* To do: The output is the lines below from the one with "Tell Us Your Story! (975, 174)" through the one with "2017 (570, 1410)", both included, printed exactly and with no other line.

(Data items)
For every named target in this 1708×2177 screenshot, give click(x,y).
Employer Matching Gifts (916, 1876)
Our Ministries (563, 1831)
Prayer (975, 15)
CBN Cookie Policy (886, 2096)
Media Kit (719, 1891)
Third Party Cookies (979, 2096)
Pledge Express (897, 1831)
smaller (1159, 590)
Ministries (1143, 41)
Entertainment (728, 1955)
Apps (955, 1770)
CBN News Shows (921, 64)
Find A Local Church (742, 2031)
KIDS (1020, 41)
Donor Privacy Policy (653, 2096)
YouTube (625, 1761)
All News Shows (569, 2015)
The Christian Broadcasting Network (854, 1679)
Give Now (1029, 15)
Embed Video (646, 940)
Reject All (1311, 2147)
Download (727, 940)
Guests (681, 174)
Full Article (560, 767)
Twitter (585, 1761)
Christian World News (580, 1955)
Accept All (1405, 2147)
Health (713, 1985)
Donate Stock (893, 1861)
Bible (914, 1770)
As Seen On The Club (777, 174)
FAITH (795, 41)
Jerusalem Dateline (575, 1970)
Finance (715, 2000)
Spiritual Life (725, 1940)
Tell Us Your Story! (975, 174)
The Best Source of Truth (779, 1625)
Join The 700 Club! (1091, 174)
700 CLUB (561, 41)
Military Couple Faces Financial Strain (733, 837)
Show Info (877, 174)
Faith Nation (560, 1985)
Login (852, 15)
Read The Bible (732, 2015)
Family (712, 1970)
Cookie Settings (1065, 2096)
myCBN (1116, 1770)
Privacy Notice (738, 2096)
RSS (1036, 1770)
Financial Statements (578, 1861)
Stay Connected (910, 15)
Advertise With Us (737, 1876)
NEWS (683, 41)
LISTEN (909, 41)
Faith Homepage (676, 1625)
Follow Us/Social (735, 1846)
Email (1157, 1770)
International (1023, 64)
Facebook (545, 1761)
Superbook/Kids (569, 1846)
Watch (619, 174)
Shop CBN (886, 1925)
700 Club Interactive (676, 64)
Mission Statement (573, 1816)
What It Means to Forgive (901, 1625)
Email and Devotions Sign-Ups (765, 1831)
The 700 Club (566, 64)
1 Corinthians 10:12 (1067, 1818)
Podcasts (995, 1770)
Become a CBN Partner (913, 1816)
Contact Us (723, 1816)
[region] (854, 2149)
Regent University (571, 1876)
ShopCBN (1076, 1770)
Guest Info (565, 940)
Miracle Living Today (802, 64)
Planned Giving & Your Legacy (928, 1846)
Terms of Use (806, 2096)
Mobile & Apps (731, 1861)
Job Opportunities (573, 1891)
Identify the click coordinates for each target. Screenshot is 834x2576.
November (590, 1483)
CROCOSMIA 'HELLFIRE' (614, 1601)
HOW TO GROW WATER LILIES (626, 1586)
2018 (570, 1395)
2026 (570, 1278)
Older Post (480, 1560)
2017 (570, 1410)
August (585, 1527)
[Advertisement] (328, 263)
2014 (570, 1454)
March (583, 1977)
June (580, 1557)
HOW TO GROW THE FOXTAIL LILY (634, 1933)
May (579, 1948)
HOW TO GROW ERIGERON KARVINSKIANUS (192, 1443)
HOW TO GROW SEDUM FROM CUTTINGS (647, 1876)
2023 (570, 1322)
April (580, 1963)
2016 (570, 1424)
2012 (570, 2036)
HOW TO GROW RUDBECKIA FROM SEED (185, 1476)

* Output of the exercise:
Tell Us Your Story! (975, 174)
The Best Source of Truth (779, 1625)
Join The 700 Club! (1091, 174)
700 CLUB (561, 41)
Military Couple Faces Financial Strain (733, 837)
Show Info (877, 174)
Faith Nation (560, 1985)
Login (852, 15)
Read The Bible (732, 2015)
Family (712, 1970)
Cookie Settings (1065, 2096)
myCBN (1116, 1770)
Privacy Notice (738, 2096)
RSS (1036, 1770)
Financial Statements (578, 1861)
Stay Connected (910, 15)
Advertise With Us (737, 1876)
NEWS (683, 41)
LISTEN (909, 41)
Faith Homepage (676, 1625)
Follow Us/Social (735, 1846)
Email (1157, 1770)
International (1023, 64)
Facebook (545, 1761)
Superbook/Kids (569, 1846)
Watch (619, 174)
Shop CBN (886, 1925)
700 Club Interactive (676, 64)
Mission Statement (573, 1816)
What It Means to Forgive (901, 1625)
Email and Devotions Sign-Ups (765, 1831)
The 700 Club (566, 64)
1 Corinthians 10:12 (1067, 1818)
Podcasts (995, 1770)
Become a CBN Partner (913, 1816)
Contact Us (723, 1816)
[region] (854, 2149)
Regent University (571, 1876)
ShopCBN (1076, 1770)
Guest Info (565, 940)
Miracle Living Today (802, 64)
Planned Giving & Your Legacy (928, 1846)
Terms of Use (806, 2096)
Mobile & Apps (731, 1861)
Job Opportunities (573, 1891)
Identify the click coordinates for each target. Screenshot is 834x2576.
November (590, 1483)
CROCOSMIA 'HELLFIRE' (614, 1601)
HOW TO GROW WATER LILIES (626, 1586)
2018 (570, 1395)
2026 (570, 1278)
Older Post (480, 1560)
2017 (570, 1410)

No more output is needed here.